Re: [PATCH] tracefs/eventfs: Use root and instance inodes as default ownership

From: Christian Brauner
Date: Wed Jan 10 2024 - 06:51:53 EST


On Mon, Jan 08, 2024 at 10:23:31AM -0500, Steven Rostedt wrote:
> On Mon, 8 Jan 2024 12:04:54 +0100
> Christian Brauner <brauner@xxxxxxxxxx> wrote:
>
> > > > IOW, the inode_permission() in lookup_one_len() that eventfs does is
> > > > redundant and just wrong.
> > >
> > > I don't think so.
> >
> > I'm very well aware that the dentries and inode aren't created during
> > mkdir but the completely directory layout is determined. You're just
> > splicing in dentries and inodes during lookup and readdir.
> >
> > If mkdir /sys/kernel/tracing/instances/foo has succeeded and you later
> > do a lookup/readdir on
> >
> > ls -al /sys/kernel/tracing/instances/foo/events
> >
> > Why should the creation of the dentries and inodes ever fail due to a
> > permission failure?
>
> They shouldn't.
>
> > The vfs did already verify that you had the required
> > permissions to list entries in that directory.

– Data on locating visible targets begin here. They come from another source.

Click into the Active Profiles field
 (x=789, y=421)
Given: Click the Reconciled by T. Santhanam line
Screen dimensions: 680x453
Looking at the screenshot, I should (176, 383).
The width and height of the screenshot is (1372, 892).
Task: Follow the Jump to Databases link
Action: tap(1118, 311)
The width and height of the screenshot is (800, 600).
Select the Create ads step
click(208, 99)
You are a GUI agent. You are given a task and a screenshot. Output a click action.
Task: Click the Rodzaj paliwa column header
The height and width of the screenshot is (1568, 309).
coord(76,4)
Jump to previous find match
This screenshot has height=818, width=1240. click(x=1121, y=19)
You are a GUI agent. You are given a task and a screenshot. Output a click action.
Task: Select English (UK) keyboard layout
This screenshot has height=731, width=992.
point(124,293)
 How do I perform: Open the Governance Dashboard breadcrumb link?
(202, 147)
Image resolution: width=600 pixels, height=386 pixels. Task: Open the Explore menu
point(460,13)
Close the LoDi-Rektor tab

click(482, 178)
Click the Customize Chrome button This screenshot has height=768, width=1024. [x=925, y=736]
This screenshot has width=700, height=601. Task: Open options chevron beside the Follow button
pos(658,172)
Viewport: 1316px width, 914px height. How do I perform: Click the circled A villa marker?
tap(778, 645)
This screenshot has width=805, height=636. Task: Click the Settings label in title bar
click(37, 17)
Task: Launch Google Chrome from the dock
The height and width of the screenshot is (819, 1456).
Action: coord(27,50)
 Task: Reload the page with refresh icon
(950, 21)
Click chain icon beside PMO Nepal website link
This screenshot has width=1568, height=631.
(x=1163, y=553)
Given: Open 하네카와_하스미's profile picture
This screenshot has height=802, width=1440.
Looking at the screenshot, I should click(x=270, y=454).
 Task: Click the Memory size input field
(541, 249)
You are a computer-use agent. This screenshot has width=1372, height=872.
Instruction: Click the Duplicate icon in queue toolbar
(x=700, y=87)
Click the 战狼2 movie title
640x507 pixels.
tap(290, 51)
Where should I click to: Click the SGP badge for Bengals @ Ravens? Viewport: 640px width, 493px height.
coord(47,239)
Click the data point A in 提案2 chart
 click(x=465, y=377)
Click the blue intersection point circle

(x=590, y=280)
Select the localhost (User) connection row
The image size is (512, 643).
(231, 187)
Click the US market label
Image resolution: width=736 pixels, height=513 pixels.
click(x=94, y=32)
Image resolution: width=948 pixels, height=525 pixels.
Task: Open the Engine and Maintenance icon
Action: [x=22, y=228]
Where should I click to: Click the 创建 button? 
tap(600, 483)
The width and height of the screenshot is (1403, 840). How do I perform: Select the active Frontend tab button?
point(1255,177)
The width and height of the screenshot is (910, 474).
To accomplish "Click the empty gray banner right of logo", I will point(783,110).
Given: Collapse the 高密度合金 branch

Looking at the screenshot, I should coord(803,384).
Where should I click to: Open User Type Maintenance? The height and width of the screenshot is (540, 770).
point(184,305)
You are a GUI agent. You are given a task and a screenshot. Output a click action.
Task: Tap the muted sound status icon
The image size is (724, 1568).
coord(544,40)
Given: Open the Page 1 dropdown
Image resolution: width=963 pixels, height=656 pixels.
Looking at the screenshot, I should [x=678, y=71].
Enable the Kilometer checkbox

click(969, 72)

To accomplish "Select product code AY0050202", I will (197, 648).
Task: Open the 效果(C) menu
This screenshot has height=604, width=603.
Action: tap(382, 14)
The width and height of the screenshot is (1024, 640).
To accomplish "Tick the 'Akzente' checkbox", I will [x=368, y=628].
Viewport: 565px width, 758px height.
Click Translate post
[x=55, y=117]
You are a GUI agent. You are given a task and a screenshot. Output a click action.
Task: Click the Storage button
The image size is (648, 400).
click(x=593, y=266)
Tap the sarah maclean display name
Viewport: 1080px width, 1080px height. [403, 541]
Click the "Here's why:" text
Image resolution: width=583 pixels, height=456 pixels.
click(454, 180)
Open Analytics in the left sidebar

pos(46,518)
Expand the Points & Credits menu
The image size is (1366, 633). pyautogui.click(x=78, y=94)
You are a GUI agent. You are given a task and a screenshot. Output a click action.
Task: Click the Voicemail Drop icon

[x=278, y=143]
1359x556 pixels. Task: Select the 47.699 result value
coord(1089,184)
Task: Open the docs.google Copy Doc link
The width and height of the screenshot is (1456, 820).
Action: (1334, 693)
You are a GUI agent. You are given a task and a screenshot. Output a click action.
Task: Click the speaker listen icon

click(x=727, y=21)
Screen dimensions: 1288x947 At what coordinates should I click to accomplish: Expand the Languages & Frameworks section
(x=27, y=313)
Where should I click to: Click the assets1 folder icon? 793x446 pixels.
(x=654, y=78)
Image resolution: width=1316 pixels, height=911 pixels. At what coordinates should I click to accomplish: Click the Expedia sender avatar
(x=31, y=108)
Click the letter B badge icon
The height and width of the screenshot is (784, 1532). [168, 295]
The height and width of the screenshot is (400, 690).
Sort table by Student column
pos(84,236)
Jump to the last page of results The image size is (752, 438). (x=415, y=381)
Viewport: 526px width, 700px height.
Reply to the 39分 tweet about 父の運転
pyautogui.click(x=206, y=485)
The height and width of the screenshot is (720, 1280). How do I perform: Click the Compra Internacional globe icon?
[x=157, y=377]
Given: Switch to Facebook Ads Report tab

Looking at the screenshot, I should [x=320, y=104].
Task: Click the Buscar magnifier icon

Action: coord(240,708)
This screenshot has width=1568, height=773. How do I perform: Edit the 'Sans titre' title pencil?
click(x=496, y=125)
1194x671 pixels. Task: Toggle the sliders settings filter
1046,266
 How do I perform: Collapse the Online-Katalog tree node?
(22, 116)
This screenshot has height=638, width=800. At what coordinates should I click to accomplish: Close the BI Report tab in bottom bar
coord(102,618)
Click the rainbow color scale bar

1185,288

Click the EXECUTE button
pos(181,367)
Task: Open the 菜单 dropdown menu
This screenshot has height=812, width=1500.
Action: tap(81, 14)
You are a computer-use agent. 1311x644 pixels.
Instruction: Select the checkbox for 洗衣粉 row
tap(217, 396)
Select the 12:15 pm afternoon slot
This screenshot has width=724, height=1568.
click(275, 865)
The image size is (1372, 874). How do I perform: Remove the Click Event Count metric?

Why should filling up
> > /sys/kernel/tracing/instances/foo/events ever fail then? It shouldn't
> > That tracefs instance would be half-functional. And again, right now
> > that inode_permission() check cannot even fail.
>
> And it shouldn't. But without dentries and inodes, how does VFS know what
> is allowed to open the files?

So say you do:

mkdir /sys/kernel/tracing/instances/foo

After this has returned we know everything we need to know about the new
tracefs instance including the ownership and the mode of all inodes in
/sys/kernel/tracing/instances/foo/events/* and below precisely because
ownership is always inherited from the parent dentry and recorded in the
metadata struct eventfs_inode.

So say someone does:

open("/sys/kernel/tracing/instances/foo/events/xfs");

and say this is the first time that someone accesses that events/
directory.

When the open pathwalk is done, the vfs will determine via

[1] may_lookup(inode_of(events))

whether you are able to list entries such as "xfs" in that directory.
The vfs checks inode_permission(MAY_EXEC) on "events" and if that holds
it ends up calling i_op->eventfs_root_lookup(events).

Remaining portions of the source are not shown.